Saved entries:

——

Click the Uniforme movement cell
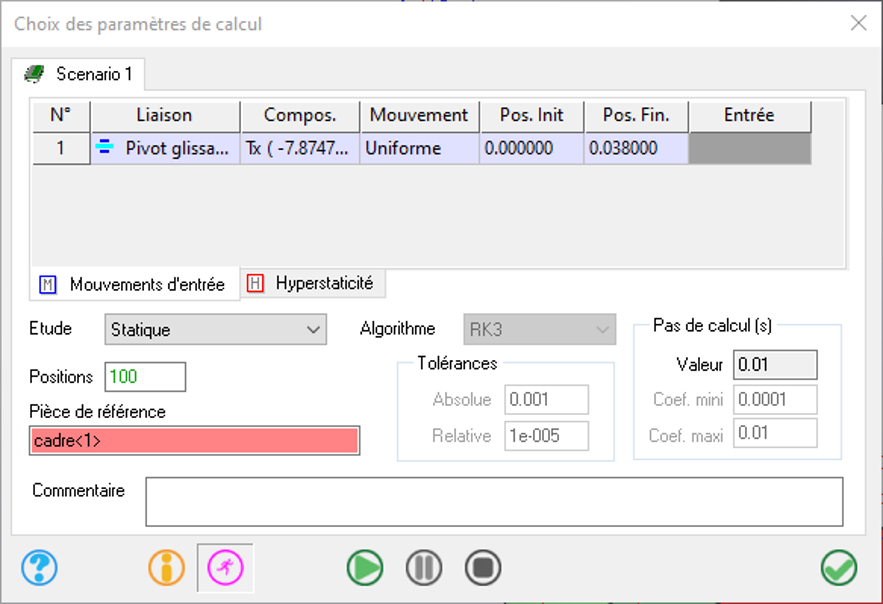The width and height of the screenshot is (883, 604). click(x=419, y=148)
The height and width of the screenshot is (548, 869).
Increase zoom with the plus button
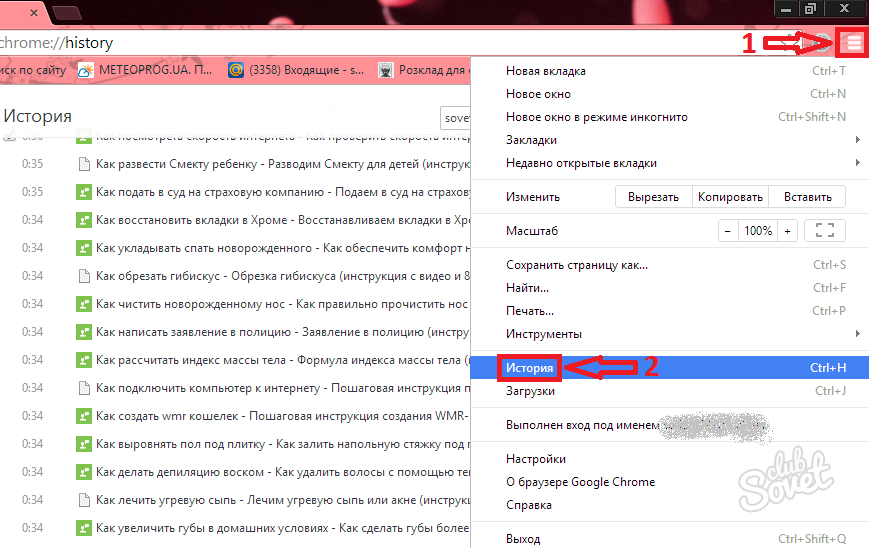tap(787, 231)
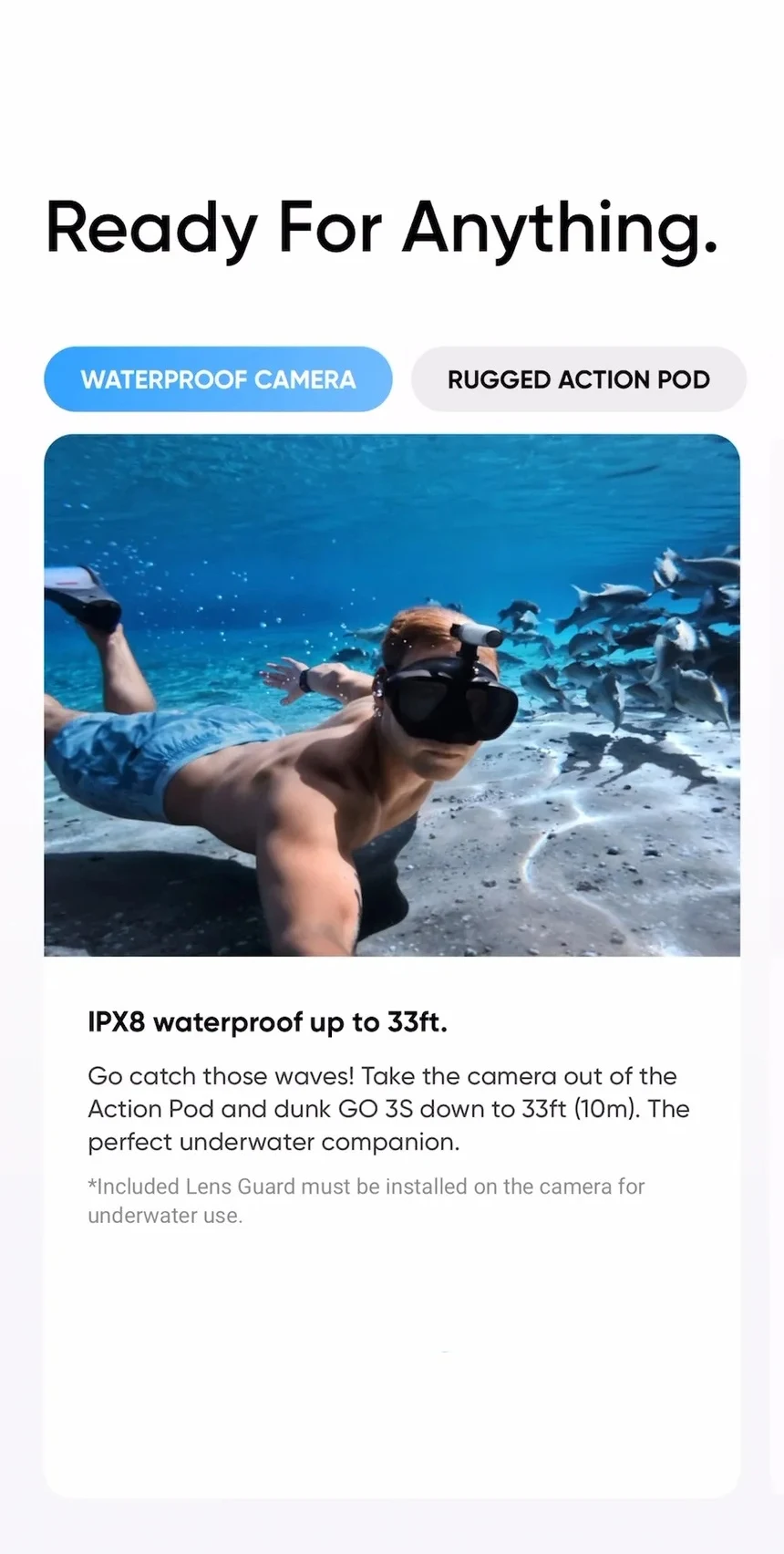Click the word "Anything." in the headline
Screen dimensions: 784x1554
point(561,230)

——

TASK TO CARRY OUT :: Give every record again exactly, apart from the pictures, which stay out.

WORKED SOLUTION ::
Click the Uniforme movement cell
The width and height of the screenshot is (883, 604). click(x=419, y=148)
The height and width of the screenshot is (548, 869).
Increase zoom with the plus button
tap(787, 231)
Click the word "Anything." in the headline
Screen dimensions: 784x1554
point(561,230)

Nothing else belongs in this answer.